# What you will do
Below are the records; they must be reproduced verbatim.

# Task input
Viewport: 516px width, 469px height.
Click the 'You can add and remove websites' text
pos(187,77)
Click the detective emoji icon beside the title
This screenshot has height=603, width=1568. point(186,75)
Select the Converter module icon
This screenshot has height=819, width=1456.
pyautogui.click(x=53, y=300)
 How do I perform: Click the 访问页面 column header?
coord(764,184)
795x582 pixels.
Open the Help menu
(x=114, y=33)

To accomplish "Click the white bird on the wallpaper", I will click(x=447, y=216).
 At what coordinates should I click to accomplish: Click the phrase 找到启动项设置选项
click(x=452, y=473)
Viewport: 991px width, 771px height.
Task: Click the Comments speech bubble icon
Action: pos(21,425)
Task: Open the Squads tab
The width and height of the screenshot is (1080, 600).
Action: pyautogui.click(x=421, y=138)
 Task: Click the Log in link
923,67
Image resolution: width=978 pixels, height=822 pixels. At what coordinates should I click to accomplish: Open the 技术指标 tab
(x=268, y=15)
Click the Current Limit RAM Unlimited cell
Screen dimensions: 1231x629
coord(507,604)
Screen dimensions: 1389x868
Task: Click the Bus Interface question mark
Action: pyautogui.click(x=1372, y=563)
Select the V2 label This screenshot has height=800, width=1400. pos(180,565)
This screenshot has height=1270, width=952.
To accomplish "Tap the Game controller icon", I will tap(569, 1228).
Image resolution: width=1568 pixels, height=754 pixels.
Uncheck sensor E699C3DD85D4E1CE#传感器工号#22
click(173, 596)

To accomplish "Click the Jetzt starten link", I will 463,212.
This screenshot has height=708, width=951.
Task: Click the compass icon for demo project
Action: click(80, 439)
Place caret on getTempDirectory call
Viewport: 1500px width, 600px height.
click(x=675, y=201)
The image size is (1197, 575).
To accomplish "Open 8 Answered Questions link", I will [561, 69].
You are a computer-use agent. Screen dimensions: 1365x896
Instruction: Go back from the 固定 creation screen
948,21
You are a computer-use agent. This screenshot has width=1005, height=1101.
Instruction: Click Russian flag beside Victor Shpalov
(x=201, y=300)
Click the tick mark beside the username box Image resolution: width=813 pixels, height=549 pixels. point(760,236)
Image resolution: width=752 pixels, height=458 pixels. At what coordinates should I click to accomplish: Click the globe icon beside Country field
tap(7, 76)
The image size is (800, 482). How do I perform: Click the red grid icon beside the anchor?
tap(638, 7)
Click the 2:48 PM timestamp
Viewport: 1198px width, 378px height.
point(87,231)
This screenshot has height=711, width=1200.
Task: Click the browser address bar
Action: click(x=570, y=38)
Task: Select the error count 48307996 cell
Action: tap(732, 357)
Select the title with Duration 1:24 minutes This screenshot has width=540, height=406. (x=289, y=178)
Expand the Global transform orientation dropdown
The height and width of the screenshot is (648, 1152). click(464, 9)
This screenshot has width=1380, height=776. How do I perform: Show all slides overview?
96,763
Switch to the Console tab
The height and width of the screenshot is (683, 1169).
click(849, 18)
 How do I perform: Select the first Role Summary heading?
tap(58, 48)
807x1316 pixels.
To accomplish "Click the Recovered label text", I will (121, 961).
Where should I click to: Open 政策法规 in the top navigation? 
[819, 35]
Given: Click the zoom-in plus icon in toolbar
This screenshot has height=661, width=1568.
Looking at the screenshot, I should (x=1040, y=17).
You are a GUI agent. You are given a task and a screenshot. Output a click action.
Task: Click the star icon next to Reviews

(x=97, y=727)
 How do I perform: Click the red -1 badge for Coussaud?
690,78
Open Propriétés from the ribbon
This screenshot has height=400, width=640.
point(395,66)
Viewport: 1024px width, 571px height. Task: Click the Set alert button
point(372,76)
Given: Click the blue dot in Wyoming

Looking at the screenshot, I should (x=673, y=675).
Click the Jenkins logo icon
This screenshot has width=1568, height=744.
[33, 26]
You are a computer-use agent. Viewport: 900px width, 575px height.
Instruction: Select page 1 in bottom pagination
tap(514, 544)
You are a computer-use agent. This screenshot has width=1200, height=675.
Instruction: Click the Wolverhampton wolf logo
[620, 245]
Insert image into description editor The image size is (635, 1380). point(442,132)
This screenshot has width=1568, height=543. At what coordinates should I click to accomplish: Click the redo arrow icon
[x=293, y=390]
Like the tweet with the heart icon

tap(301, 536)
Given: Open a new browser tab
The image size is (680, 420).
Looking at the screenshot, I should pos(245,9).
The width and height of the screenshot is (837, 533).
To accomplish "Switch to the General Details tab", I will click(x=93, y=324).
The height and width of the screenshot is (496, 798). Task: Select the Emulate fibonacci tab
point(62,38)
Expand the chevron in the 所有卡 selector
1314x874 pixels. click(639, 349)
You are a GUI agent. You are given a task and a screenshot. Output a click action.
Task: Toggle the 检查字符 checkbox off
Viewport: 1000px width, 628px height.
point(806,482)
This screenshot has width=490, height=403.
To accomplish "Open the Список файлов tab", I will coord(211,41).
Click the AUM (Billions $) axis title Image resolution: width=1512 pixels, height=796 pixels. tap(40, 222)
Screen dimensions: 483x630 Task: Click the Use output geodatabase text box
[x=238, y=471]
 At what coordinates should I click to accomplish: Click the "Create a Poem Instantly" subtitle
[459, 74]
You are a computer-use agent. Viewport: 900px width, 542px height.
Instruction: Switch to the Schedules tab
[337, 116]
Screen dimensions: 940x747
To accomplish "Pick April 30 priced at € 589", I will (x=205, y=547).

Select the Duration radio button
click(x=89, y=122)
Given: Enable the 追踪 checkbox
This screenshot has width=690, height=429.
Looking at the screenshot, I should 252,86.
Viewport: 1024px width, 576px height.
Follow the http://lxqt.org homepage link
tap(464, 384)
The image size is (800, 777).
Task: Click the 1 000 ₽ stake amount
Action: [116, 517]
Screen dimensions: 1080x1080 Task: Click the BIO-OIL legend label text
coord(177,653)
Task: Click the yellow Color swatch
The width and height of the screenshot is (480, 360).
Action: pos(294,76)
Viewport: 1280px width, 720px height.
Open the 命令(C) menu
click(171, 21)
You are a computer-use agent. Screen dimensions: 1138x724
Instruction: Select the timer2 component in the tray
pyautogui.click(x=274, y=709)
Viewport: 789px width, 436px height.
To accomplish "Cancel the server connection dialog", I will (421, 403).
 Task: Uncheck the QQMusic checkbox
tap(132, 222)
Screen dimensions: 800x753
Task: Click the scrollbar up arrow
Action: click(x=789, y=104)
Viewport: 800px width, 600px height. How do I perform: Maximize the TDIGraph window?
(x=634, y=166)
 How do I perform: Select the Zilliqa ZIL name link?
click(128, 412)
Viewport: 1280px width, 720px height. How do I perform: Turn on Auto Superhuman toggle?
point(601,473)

# Exercise answer
Viewport: 516px width, 469px height.
Click the 'You can add and remove websites' text
pos(187,77)
Click the detective emoji icon beside the title
This screenshot has height=603, width=1568. point(186,75)
Select the Converter module icon
This screenshot has height=819, width=1456.
pyautogui.click(x=53, y=300)
 How do I perform: Click the 访问页面 column header?
coord(764,184)
795x582 pixels.
Open the Help menu
(x=114, y=33)

To accomplish "Click the white bird on the wallpaper", I will click(x=447, y=216).
 At what coordinates should I click to accomplish: Click the phrase 找到启动项设置选项
click(x=452, y=473)
Viewport: 991px width, 771px height.
Task: Click the Comments speech bubble icon
Action: pos(21,425)
Task: Open the Squads tab
The width and height of the screenshot is (1080, 600).
Action: pyautogui.click(x=421, y=138)
 Task: Click the Log in link
923,67
Image resolution: width=978 pixels, height=822 pixels. At what coordinates should I click to accomplish: Open the 技术指标 tab
(x=268, y=15)
Click the Current Limit RAM Unlimited cell
Screen dimensions: 1231x629
coord(507,604)
Screen dimensions: 1389x868
Task: Click the Bus Interface question mark
Action: pyautogui.click(x=1372, y=563)
Select the V2 label This screenshot has height=800, width=1400. pos(180,565)
This screenshot has height=1270, width=952.
To accomplish "Tap the Game controller icon", I will tap(569, 1228).
Image resolution: width=1568 pixels, height=754 pixels.
Uncheck sensor E699C3DD85D4E1CE#传感器工号#22
click(173, 596)

To accomplish "Click the Jetzt starten link", I will 463,212.
This screenshot has height=708, width=951.
Task: Click the compass icon for demo project
Action: click(80, 439)
Place caret on getTempDirectory call
Viewport: 1500px width, 600px height.
click(x=675, y=201)
The image size is (1197, 575).
To accomplish "Open 8 Answered Questions link", I will [561, 69].
You are a computer-use agent. Screen dimensions: 1365x896
Instruction: Go back from the 固定 creation screen
948,21
You are a computer-use agent. This screenshot has width=1005, height=1101.
Instruction: Click Russian flag beside Victor Shpalov
(x=201, y=300)
Click the tick mark beside the username box Image resolution: width=813 pixels, height=549 pixels. point(760,236)
Image resolution: width=752 pixels, height=458 pixels. At what coordinates should I click to accomplish: Click the globe icon beside Country field
tap(7, 76)
The image size is (800, 482). How do I perform: Click the red grid icon beside the anchor?
tap(638, 7)
Click the 2:48 PM timestamp
Viewport: 1198px width, 378px height.
point(87,231)
This screenshot has height=711, width=1200.
Task: Click the browser address bar
Action: click(x=570, y=38)
Task: Select the error count 48307996 cell
Action: tap(732, 357)
Select the title with Duration 1:24 minutes This screenshot has width=540, height=406. (x=289, y=178)
Expand the Global transform orientation dropdown
The height and width of the screenshot is (648, 1152). click(464, 9)
This screenshot has width=1380, height=776. How do I perform: Show all slides overview?
96,763
Switch to the Console tab
The height and width of the screenshot is (683, 1169).
click(849, 18)
 How do I perform: Select the first Role Summary heading?
tap(58, 48)
807x1316 pixels.
To accomplish "Click the Recovered label text", I will (121, 961).
Where should I click to: Open 政策法规 in the top navigation? 
[819, 35]
Given: Click the zoom-in plus icon in toolbar
This screenshot has height=661, width=1568.
Looking at the screenshot, I should (x=1040, y=17).
You are a GUI agent. You are given a task and a screenshot. Output a click action.
Task: Click the star icon next to Reviews

(x=97, y=727)
 How do I perform: Click the red -1 badge for Coussaud?
690,78
Open Propriétés from the ribbon
This screenshot has height=400, width=640.
point(395,66)
Viewport: 1024px width, 571px height. Task: Click the Set alert button
point(372,76)
Given: Click the blue dot in Wyoming

Looking at the screenshot, I should (x=673, y=675).
Click the Jenkins logo icon
This screenshot has width=1568, height=744.
[33, 26]
You are a computer-use agent. Viewport: 900px width, 575px height.
Instruction: Select page 1 in bottom pagination
tap(514, 544)
You are a computer-use agent. This screenshot has width=1200, height=675.
Instruction: Click the Wolverhampton wolf logo
[620, 245]
Insert image into description editor The image size is (635, 1380). point(442,132)
This screenshot has width=1568, height=543. At what coordinates should I click to accomplish: Click the redo arrow icon
[x=293, y=390]
Like the tweet with the heart icon

tap(301, 536)
Given: Open a new browser tab
The image size is (680, 420).
Looking at the screenshot, I should pos(245,9).
The width and height of the screenshot is (837, 533).
To accomplish "Switch to the General Details tab", I will click(x=93, y=324).
The height and width of the screenshot is (496, 798). Task: Select the Emulate fibonacci tab
point(62,38)
Expand the chevron in the 所有卡 selector
1314x874 pixels. click(639, 349)
You are a GUI agent. You are given a task and a screenshot. Output a click action.
Task: Toggle the 检查字符 checkbox off
Viewport: 1000px width, 628px height.
point(806,482)
This screenshot has width=490, height=403.
To accomplish "Open the Список файлов tab", I will coord(211,41).
Click the AUM (Billions $) axis title Image resolution: width=1512 pixels, height=796 pixels. tap(40, 222)
Screen dimensions: 483x630 Task: Click the Use output geodatabase text box
[x=238, y=471]
 At what coordinates should I click to accomplish: Click the "Create a Poem Instantly" subtitle
[459, 74]
You are a computer-use agent. Viewport: 900px width, 542px height.
Instruction: Switch to the Schedules tab
[337, 116]
Screen dimensions: 940x747
To accomplish "Pick April 30 priced at € 589", I will (x=205, y=547).

Select the Duration radio button
click(x=89, y=122)
Given: Enable the 追踪 checkbox
This screenshot has width=690, height=429.
Looking at the screenshot, I should 252,86.
Viewport: 1024px width, 576px height.
Follow the http://lxqt.org homepage link
tap(464, 384)
The image size is (800, 777).
Task: Click the 1 000 ₽ stake amount
Action: [116, 517]
Screen dimensions: 1080x1080 Task: Click the BIO-OIL legend label text
coord(177,653)
Task: Click the yellow Color swatch
The width and height of the screenshot is (480, 360).
Action: pos(294,76)
Viewport: 1280px width, 720px height.
Open the 命令(C) menu
click(171, 21)
You are a computer-use agent. Screen dimensions: 1138x724
Instruction: Select the timer2 component in the tray
pyautogui.click(x=274, y=709)
Viewport: 789px width, 436px height.
To accomplish "Cancel the server connection dialog", I will (421, 403).
 Task: Uncheck the QQMusic checkbox
tap(132, 222)
Screen dimensions: 800x753
Task: Click the scrollbar up arrow
Action: click(x=789, y=104)
Viewport: 800px width, 600px height. How do I perform: Maximize the TDIGraph window?
(x=634, y=166)
 How do I perform: Select the Zilliqa ZIL name link?
click(128, 412)
Viewport: 1280px width, 720px height. How do I perform: Turn on Auto Superhuman toggle?
point(601,473)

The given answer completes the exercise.